**DOCUMENT TEXT**

Linguistic Factors and Features in Voice Assistant Systems
Type of the theme
In defining the type of the theme, the guiding principle has been Halliday’s hypothesis of theme and rheme as the fundamental structural pattern in English (Halliday, 1994). The message’s starting point is the theme or topic, which is determined by its position in the utterance. The rheme or comment is the clause’s theme-developing portion. Thematic positions are occupied by the subject (viewed as a semantic category, not only grammatical) in unmarked themes and by other parts of the utterance in marked themes. For example, in the collected VA system responses to a human question in the present study the following theme-rhematic structure is observed:
Q. What’s the weather today in Washington, DC?
A1. It’s currently clear and 18oC in Washington, DC (Unmarked)
A2. The forecast is around 15oC and clear. Right now it’s 18oC and clear. (Combination of marked and unmarked themes)
A3. Right now in Washington, United States, it’s 66oF with clear skies. Tonight you can expect mostly clear skies with a low of 54 degrees (Marked)
Thematic progression
Thematization—the development of the theme throughout the conversation—is related to thematic progression. Thematic progression is how speakers connect topics over greater pieces of discourse (Daneš, 1974). The main types of progression are constant progression, where a theme that is not new derives from the previous theme(s); and linear progression, where the theme derives from the previous rheme (Daneš, 1974). Other types of progression refer to themes that could not be related to earlier material and therefore showed no progression. These include new themes (Herriman, 2011) and grammatical themes (McCabe, 1999), such as the expletives ‘it’ and ‘there’, which act as a grammatical subject but have no referent. The following answers to the question show examples.
Q. Who won the last Champions League Championship?
A1. Manchester City were defeated by Chelsea 0 to 1 in the Champions League finals on May 29, 2021. (Other - new theme)
A2. The current champion of the Champions League is Chelsea. (Linear)
A3. According to an answers contributor: Real Madrid have won the most Champions League titles, with the club winning the trophy a staggering 13 times. (Other - new theme)

**WHAT THIS TASK INVOLVES**
In the text on voice assistant systems, which two expletives are given as examples of grammatical themes? The material after this point is separate from the text on voice assistant systems.

**Entries on where items are located**

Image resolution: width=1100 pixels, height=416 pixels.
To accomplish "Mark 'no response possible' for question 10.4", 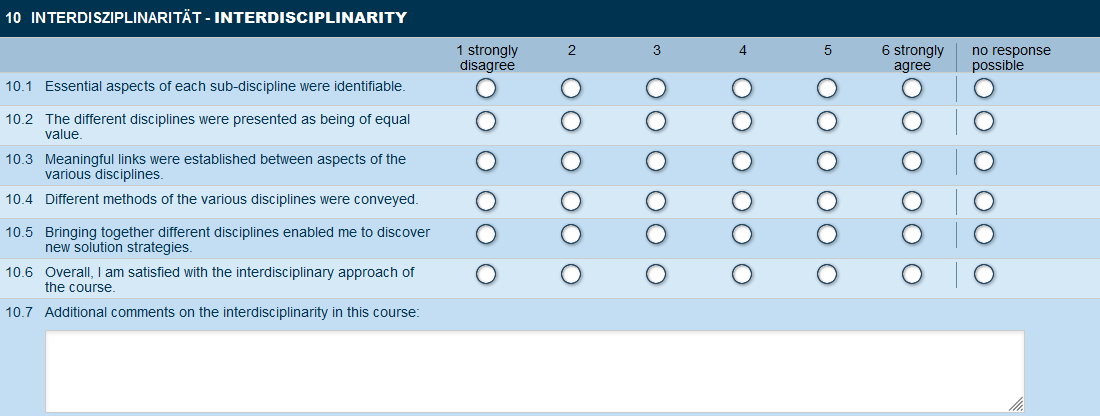I will 984,202.
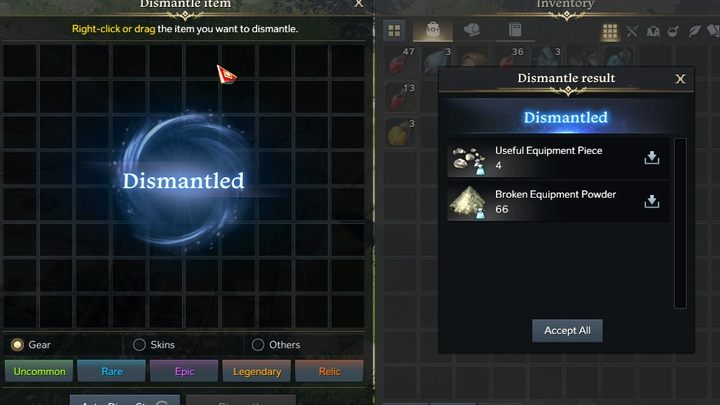Click the Accept All button

(567, 331)
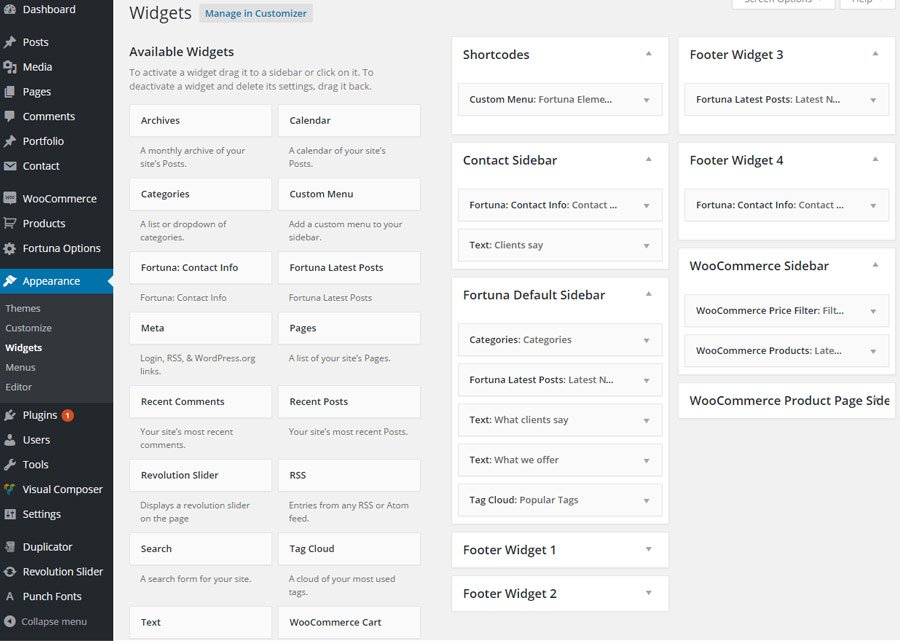
Task: Collapse the Contact Sidebar panel
Action: 648,160
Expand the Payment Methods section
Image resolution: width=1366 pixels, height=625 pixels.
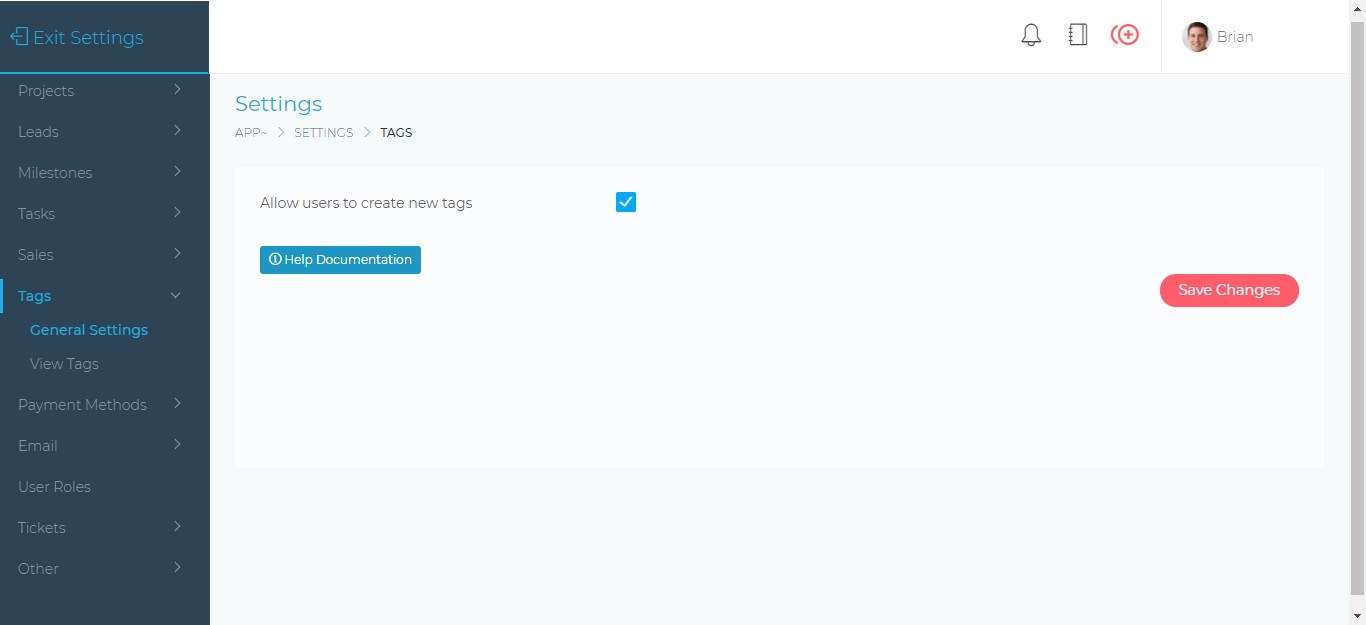pyautogui.click(x=82, y=404)
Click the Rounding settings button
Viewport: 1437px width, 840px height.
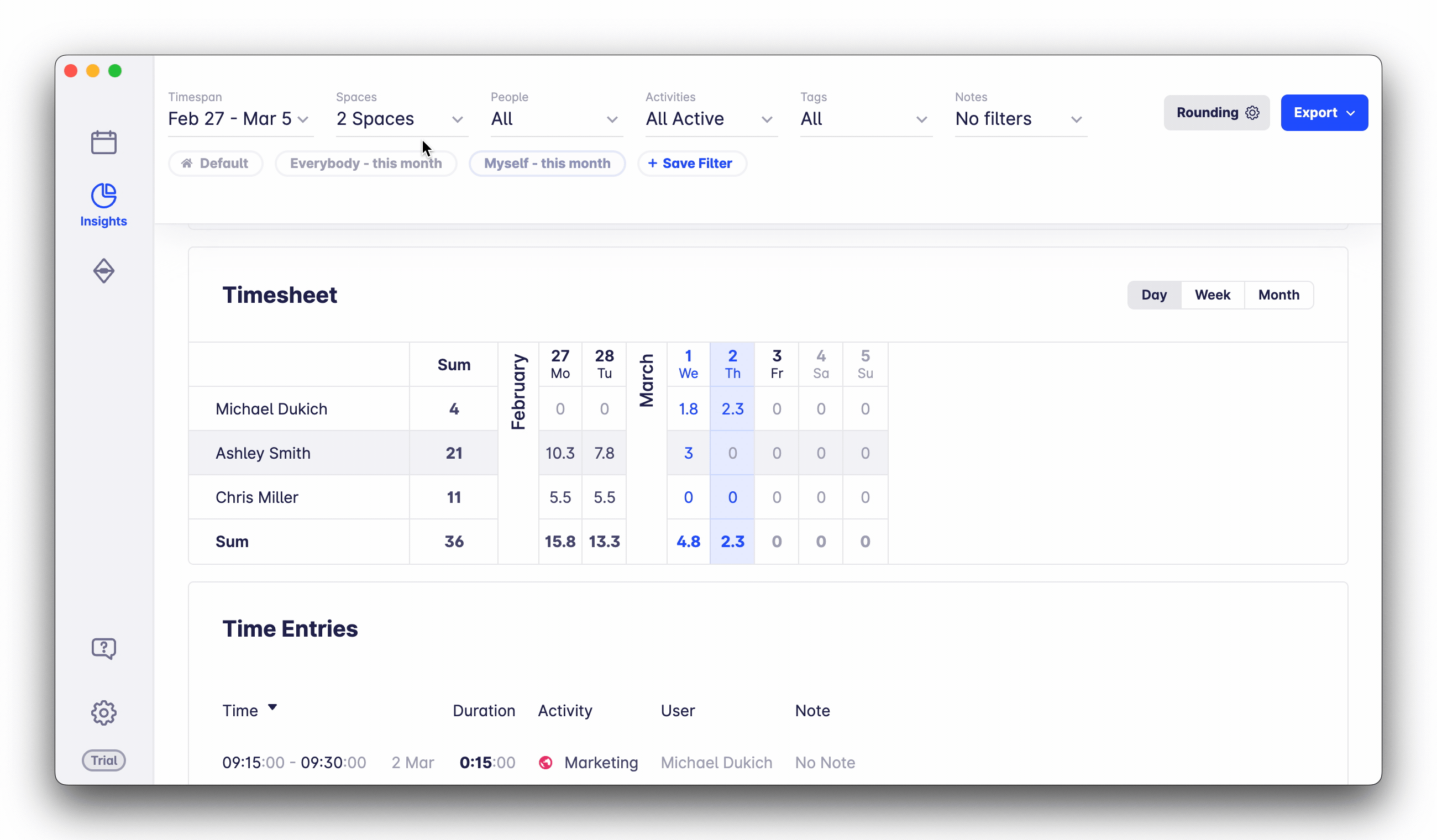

**OUTPUT**
'It' and 'there'